[Opening RECORDS PROVIDED section]
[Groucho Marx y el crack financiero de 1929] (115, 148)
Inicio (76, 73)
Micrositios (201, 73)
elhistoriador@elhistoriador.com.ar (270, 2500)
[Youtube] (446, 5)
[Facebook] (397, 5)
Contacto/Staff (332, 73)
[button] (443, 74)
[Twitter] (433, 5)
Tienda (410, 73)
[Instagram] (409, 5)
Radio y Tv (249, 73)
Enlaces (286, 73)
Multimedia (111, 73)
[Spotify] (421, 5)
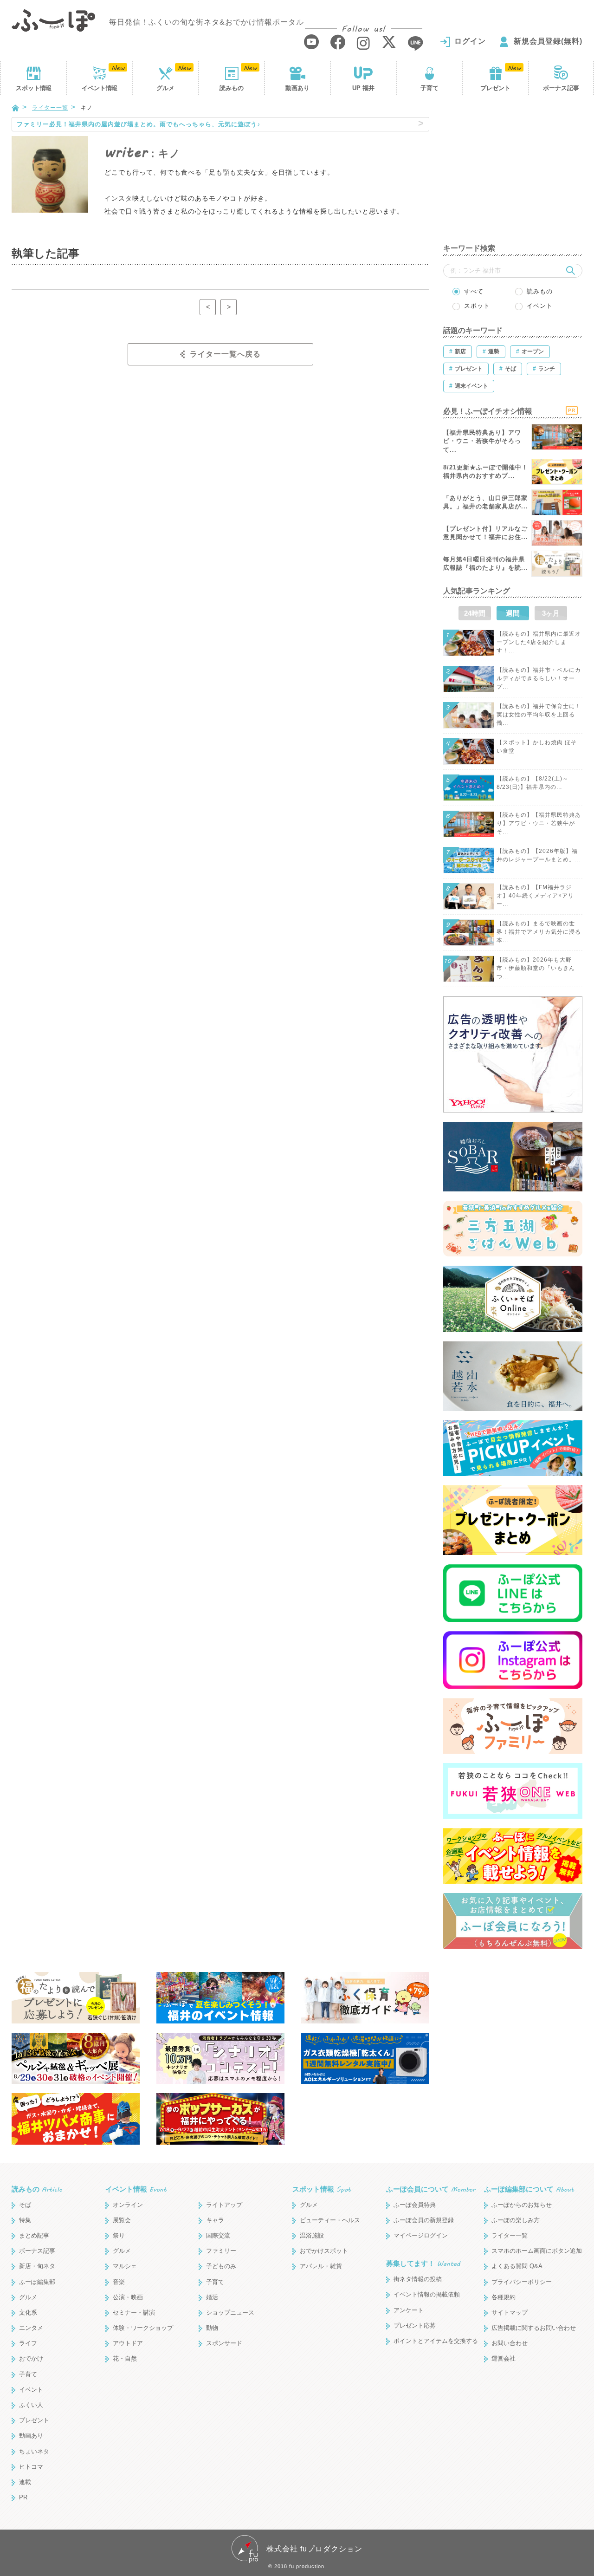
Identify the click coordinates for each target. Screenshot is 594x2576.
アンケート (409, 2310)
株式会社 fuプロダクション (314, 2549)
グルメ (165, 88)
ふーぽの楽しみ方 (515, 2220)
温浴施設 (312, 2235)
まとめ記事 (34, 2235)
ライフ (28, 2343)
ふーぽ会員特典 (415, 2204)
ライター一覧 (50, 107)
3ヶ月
[Closing RECORDS PROVIDED section]
TASK STATEMENT
Up to and including the line that contains "Enlaces (286, 73)", restate each line of the material above word for word, beginning with its first line.

YOUR SOLUTION
[Groucho Marx y el crack financiero de 1929] (115, 148)
Inicio (76, 73)
Micrositios (201, 73)
elhistoriador@elhistoriador.com.ar (270, 2500)
[Youtube] (446, 5)
[Facebook] (397, 5)
Contacto/Staff (332, 73)
[button] (443, 74)
[Twitter] (433, 5)
Tienda (410, 73)
[Instagram] (409, 5)
Radio y Tv (249, 73)
Enlaces (286, 73)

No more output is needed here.